Selected passage -
================================
Listorama: Facebook status updates vol 6

Betarish is...

feeling well upholstered
at work
now trying to type with a cat on his lap
diving into it already
getting ready to go at it again
has new glasses now
hypertastic, baby
says, insomnia, you might try to break me, but you will not beat me!
all about the work for the next five days or so
in work for the seventh day in a row
in work for the ninth day in a row
in work for the tenth day in a row
in work for the eleventh day in a row, but it’s OK as he’s nearly out of pitch purdah
in work for the twelfth day in a row, but all is calm if not all that awake
in work for the thirteenth day in a row, but the long weekend is coming
not at work! Instead, he’s heading out to Blackheath soon
slowly recovering from the morning’s run
is thinking about what to have for breakfast
no longer thinking about breakfast
back back back
reckons 4.30am is not the best time in the world to be awake
one year and counting
something. Or other. Or maybe nothing at all
not thanking the Academy for anything at all
asking you all to think twice, because it might not be another day in paradise
has installed twitter. Hurrah!
================================
Data below -
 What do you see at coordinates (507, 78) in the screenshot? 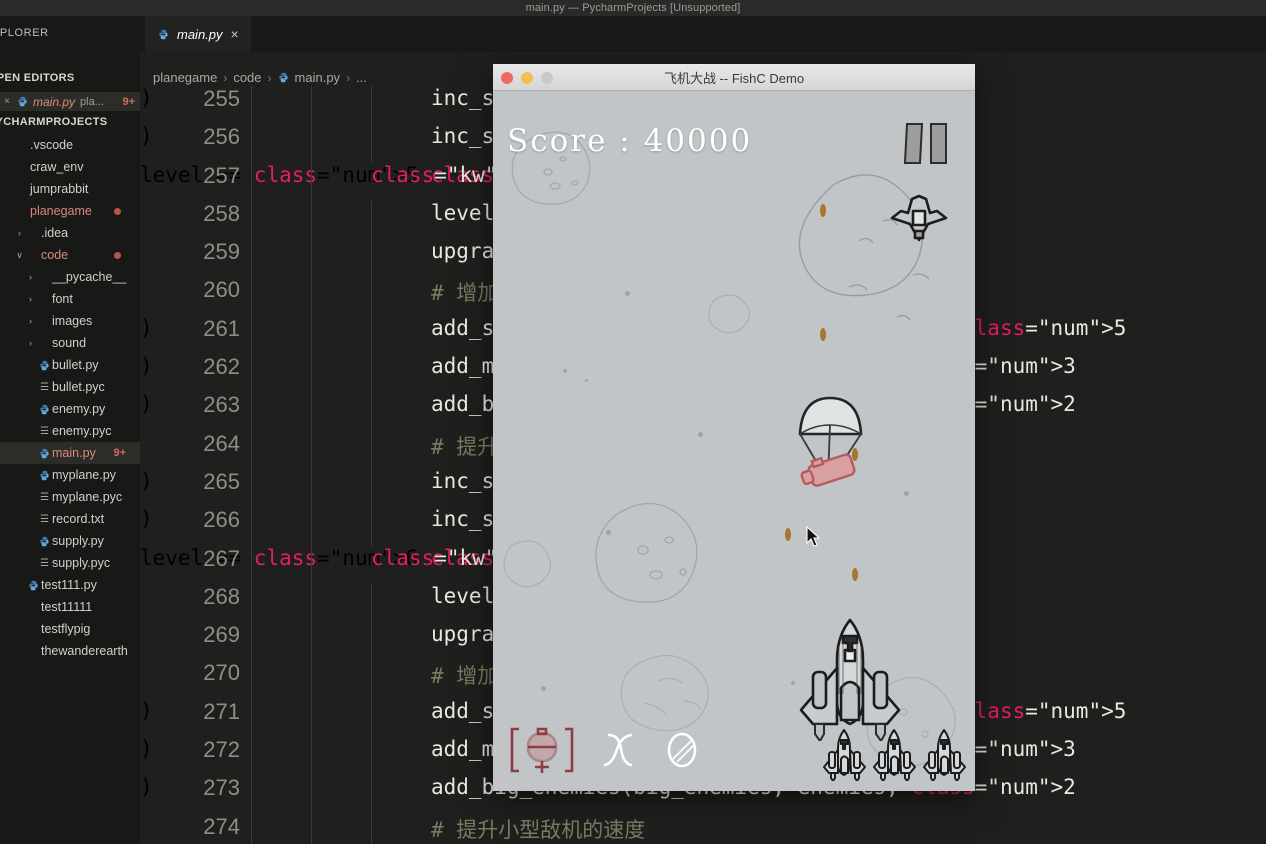
I see `close-icon` at bounding box center [507, 78].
================================
What you should do - In the Facebook status updates, which day counts appear in the updates that begin "in work for the"? List each one. The lines after the text come from a separate source.

Worked solution - seventh, ninth, tenth, eleventh, twelfth, thirteenth